Gluten and psychiatry
As odd as it might sound, one area in particular seems to have received the lion’s share of debate when it comes to NCGS: childhood developmental disorders such as the autism spectrum conditions. There is an interesting but limited body of work linking the presentation of some types of autism to diet and, in particular, foods containing gluten and casein (the protein found in mammalian milk sources).11
The paper by Ludviggson and colleagues12 reported that, although the rates of coeliac disease were not elevated in cases of autism, there was an increased risk of children with autism presenting with the serological markers of coeliac disease without the corresponding bowel findings. This set against previous work indicating similar observations outside coeliac disease in cases of autism13,14 pointing towards the presence of a possible NCGS variant.
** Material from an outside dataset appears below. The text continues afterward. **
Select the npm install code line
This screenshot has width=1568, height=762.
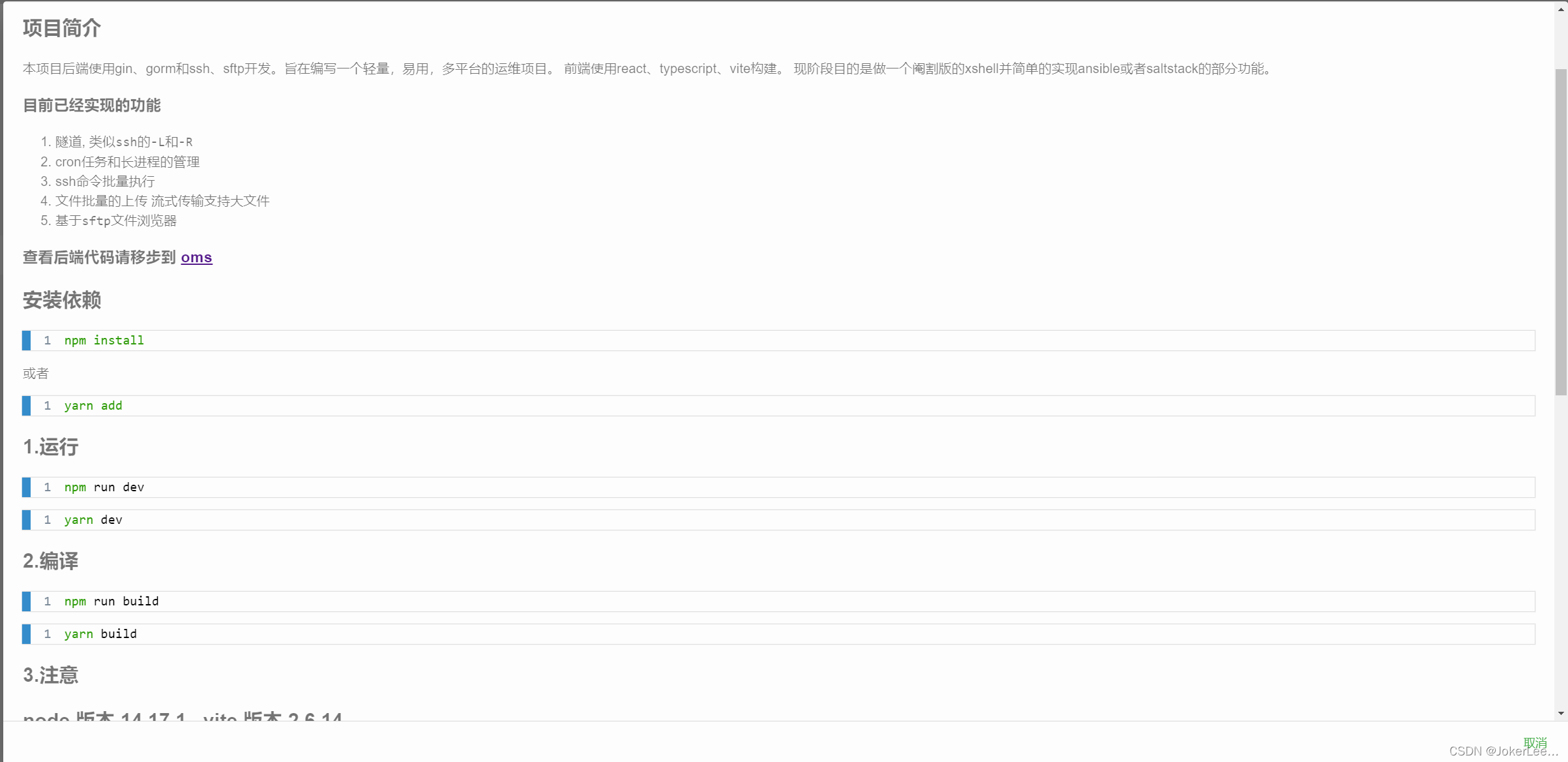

Such work has generated excitement among some quarters of the autism research community.15
The theory that gluten might be linked to cases of autism is not the only example of a potential NCGS at work in psychiatry. Similar reports have emerged in relation to cases of schizophrenia,16 including the detailing of individual reports of psychiatric symptom abatement following the use of a gluten-free diet.17 In addition there is a history of research suggestive of extra-intestinal effects associated with untreated coeliac disease and other gluten sensitivities.18 Once again, further research is required to substantiate these initial findings and inform whether dietary changes might have any effect.
Conclusions
In these days of celebrity diets and our growing obsession with the health implications of the foods we eat, it is little wonder that reports illustrative of non-coeliac gluten sensitivity continue to emerge in the media and popular press. Although it is easy to pass such reports off as mere speculation and media hype, the suggestion of an effect of gluten outside the classical association with coeliac disease or classical wheat allergy remains a topic of significant speculation with some accumulating evidence of effect for certain groups. At the current time, the precise cause and progression of NCGS is unknown as is the prevalence of such conditions across different populations. The implications of adopting a gluten-free diet both in terms of nutritional value of the gluten-free alternatives and the risk of nutritional deficiency as a result of removing a staple food group have, as yet, received little consideration.
That being said, the growing acceptance of a spectrum of gluten-related issues occurring alongside the more traditional gluten-related conditions may well have far-reaching implications for how we view this staple part of our modern diet and its relationship to our health and well-being.